--- Material for this exercise ---
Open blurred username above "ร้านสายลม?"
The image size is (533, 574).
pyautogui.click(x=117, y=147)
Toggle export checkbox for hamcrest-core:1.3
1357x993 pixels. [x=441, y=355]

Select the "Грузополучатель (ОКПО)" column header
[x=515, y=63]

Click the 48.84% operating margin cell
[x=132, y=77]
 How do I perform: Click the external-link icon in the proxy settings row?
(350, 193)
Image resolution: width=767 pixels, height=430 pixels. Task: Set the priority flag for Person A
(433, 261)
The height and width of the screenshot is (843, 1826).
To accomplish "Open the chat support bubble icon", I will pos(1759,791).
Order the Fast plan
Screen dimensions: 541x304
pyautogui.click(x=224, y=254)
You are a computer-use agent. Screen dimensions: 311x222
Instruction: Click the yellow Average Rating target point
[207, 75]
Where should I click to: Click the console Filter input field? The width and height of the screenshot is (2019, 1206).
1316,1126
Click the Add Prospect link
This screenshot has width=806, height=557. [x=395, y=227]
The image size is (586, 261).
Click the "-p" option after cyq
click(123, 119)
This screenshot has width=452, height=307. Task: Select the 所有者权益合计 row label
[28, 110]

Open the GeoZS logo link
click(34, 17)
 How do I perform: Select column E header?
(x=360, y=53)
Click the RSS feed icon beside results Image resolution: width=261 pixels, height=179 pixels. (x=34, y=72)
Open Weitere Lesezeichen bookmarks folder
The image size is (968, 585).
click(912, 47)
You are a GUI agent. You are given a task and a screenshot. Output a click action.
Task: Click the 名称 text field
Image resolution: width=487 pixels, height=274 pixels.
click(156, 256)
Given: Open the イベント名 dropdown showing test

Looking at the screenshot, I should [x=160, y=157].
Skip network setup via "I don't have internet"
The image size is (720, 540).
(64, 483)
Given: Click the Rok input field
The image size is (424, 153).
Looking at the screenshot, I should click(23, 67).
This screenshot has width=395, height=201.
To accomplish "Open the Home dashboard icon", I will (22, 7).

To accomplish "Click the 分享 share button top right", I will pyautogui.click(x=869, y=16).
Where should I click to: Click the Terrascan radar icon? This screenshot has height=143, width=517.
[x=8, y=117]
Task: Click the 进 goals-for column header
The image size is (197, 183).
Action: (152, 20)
---
All the entries are to be set down exactly as they appear.

Open blurred username above "ร้านสายลม?"
The image size is (533, 574).
pyautogui.click(x=117, y=147)
Toggle export checkbox for hamcrest-core:1.3
1357x993 pixels. [x=441, y=355]

Select the "Грузополучатель (ОКПО)" column header
[x=515, y=63]

Click the 48.84% operating margin cell
[x=132, y=77]
 How do I perform: Click the external-link icon in the proxy settings row?
(350, 193)
Image resolution: width=767 pixels, height=430 pixels. Task: Set the priority flag for Person A
(433, 261)
The height and width of the screenshot is (843, 1826).
To accomplish "Open the chat support bubble icon", I will pos(1759,791).
Order the Fast plan
Screen dimensions: 541x304
pyautogui.click(x=224, y=254)
You are a computer-use agent. Screen dimensions: 311x222
Instruction: Click the yellow Average Rating target point
[207, 75]
Where should I click to: Click the console Filter input field? The width and height of the screenshot is (2019, 1206).
1316,1126
Click the Add Prospect link
This screenshot has width=806, height=557. [x=395, y=227]
The image size is (586, 261).
Click the "-p" option after cyq
click(123, 119)
This screenshot has width=452, height=307. Task: Select the 所有者权益合计 row label
[28, 110]

Open the GeoZS logo link
click(34, 17)
 How do I perform: Select column E header?
(x=360, y=53)
Click the RSS feed icon beside results Image resolution: width=261 pixels, height=179 pixels. (x=34, y=72)
Open Weitere Lesezeichen bookmarks folder
The image size is (968, 585).
click(912, 47)
You are a GUI agent. You are given a task and a screenshot. Output a click action.
Task: Click the 名称 text field
Image resolution: width=487 pixels, height=274 pixels.
click(156, 256)
Given: Open the イベント名 dropdown showing test

Looking at the screenshot, I should [x=160, y=157].
Skip network setup via "I don't have internet"
The image size is (720, 540).
(64, 483)
Given: Click the Rok input field
The image size is (424, 153).
Looking at the screenshot, I should click(23, 67).
This screenshot has width=395, height=201.
To accomplish "Open the Home dashboard icon", I will (22, 7).

To accomplish "Click the 分享 share button top right", I will pyautogui.click(x=869, y=16).
Where should I click to: Click the Terrascan radar icon? This screenshot has height=143, width=517.
[x=8, y=117]
Task: Click the 进 goals-for column header
The image size is (197, 183).
Action: (152, 20)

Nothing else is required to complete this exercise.